Speech to Unit Model (speech2unit)

Acoustic Model

For quantizing speech we learn a K-means clustering over acoustic representations for which we either use Log-Mel Filterbank or pretrained acoustic representation models. For using pretrained models, please download from their respective locations linked below.

Quantization Model

You can download pretrained quantized model from the list below.

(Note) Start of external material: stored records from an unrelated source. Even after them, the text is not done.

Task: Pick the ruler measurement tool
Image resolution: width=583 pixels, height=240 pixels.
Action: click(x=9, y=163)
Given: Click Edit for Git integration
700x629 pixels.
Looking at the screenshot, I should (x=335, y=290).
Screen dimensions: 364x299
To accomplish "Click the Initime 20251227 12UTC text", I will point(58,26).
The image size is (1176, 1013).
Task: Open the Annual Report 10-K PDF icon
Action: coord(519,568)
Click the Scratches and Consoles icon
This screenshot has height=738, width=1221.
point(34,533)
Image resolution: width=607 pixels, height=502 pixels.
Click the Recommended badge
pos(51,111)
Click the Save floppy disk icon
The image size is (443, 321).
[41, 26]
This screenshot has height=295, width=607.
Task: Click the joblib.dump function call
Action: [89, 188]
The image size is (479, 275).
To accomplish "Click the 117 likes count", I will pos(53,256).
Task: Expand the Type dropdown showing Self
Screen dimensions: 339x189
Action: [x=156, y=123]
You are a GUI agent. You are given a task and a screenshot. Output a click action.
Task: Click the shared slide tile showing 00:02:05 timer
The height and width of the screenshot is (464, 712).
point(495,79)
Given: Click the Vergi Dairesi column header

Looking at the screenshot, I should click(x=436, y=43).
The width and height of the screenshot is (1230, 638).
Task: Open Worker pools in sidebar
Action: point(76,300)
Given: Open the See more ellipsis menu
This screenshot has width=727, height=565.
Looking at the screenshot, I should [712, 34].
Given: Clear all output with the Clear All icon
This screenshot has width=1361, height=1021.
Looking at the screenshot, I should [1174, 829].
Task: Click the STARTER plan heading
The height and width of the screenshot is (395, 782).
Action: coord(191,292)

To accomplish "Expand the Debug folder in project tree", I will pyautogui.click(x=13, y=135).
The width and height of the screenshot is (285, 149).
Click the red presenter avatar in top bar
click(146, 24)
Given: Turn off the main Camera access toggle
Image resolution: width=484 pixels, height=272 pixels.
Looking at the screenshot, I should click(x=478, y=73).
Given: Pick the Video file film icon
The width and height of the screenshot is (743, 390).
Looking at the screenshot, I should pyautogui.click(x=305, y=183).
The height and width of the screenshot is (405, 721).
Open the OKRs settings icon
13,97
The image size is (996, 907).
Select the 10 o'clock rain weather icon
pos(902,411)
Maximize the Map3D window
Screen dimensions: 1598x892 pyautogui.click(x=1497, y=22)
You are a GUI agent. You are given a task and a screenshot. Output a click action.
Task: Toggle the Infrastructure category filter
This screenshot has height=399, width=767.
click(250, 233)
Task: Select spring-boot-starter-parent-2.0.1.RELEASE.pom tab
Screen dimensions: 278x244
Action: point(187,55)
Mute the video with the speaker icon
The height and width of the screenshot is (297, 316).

K-Means Model	Download Link
Log Mel Filterbank + KM50	download
Log Mel Filterbank + KM100	download
Log Mel Filterbank + KM200	download
Modified CPC + KM50	download
Modified CPC + KM100	download
Modified CPC + KM200	download
HuBERT Base + KM50	download
HuBERT Base + KM100	download
HuBERT Base + KM200	download
wav2vec 2.0 Large + KM50	download
wav2vec 2.0 Large + KM100	download
wav2vec 2.0 Large + KM200	download

Quantization

For quantizing speech with a given acoustic representation, please follow the steps below.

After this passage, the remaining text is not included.